## Stream: new members

### Topic: explicit parameter in inductive constructor

#### Horatiu Cheval (Apr 08 2021 at 11:12):

When I define something like this

inductive prf (a : list ℕ) : ℕ → Type
| mk1 (n : ℕ) : prf (n + n)
#check @prf.mk1
-- prf.mk1 : Π {a : list ℕ} (n : ℕ), prf a (n + n)


a is an implicit argument in the constructor, even if I have it explicit in the inductive definition.
Can I make it so that a is generated as explicit in prf.mk1?

#### Kevin Buzzard (Apr 08 2021 at 11:36):

I've never really understood why, but I think the syntax nowadays is

inductive prf (a : list ℕ) : ℕ → Type
| mk1 [] (n : ℕ) : prf (n + n)


#### Horatiu Cheval (Apr 08 2021 at 11:48):

Thanks! That's what I needed.

#### Horatiu Cheval (Apr 08 2021 at 11:52):

Now I wonder, if you have several arguments, can you specify some of them to be implicit and some to be implicit?

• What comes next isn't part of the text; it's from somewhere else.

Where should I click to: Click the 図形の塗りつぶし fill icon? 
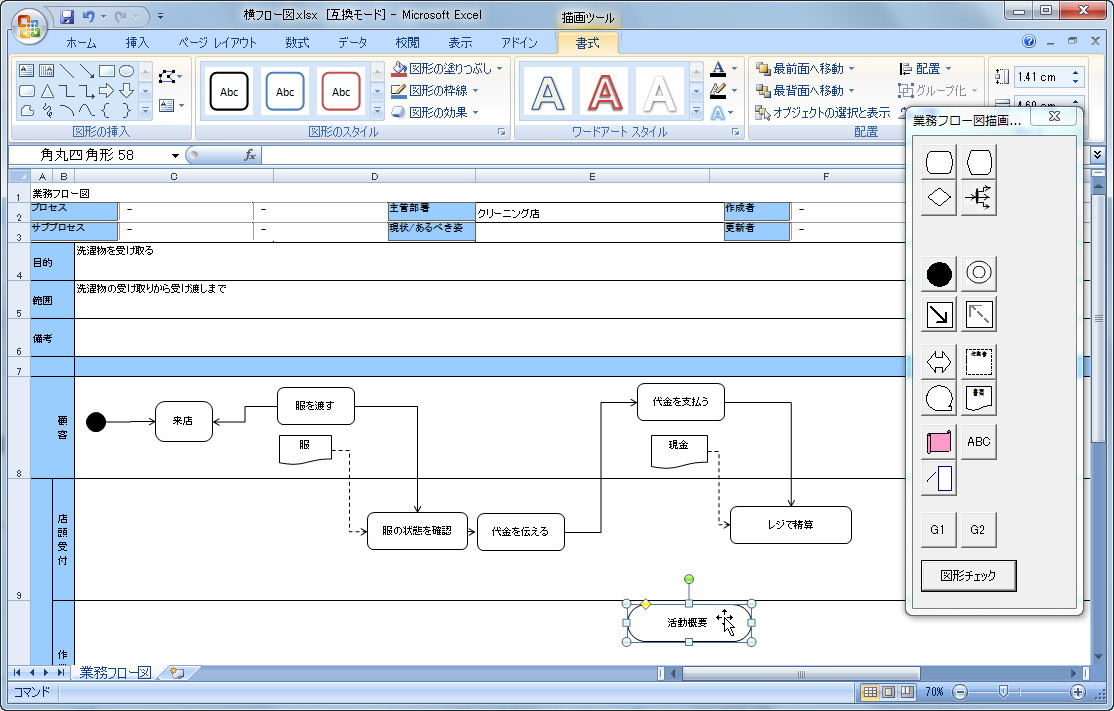[397, 68]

inductive prf (a : list ℕ) (b : bool) : ℕ → Type
| mk1 [] (n : ℕ) : prf (n + n)
#check @prf.mk1
-- prf.mk1 : Π (a : list ℕ) (b : bool) (n : ℕ), prf a b (n + n)


Both a and b are explicit, and without the [] they are implicit. Is there a syntax for, let's say, a to be implicit and b to be explicit?

#### Kevin Buzzard (Apr 08 2021 at 11:54):

Beyond some point you just might want to make your own constructor rather than getting the equation compiler to do it for you :-)

#### Horatiu Cheval (Apr 08 2021 at 12:00):

Yeah, I guess I was going too far :)

#### Kevin Buzzard (Apr 08 2021 at 12:00):

Actually I think your question is reasonable, and there might be a way to do it -- I'm not an expert in inductive types, I only ever use structures.

#### Mario Carneiro (Apr 09 2021 at 01:47):

No, there is not much ability to change the binders beyond the {} [] setting shown here

#### Mario Carneiro (Apr 09 2021 at 01:48):

But like Kevin says you can mostly paper over this by defining your own constructors. You will see a lot of structure fields in mathlib have primed names for this reason

Last updated: May 13 2021 at 06:15 UTC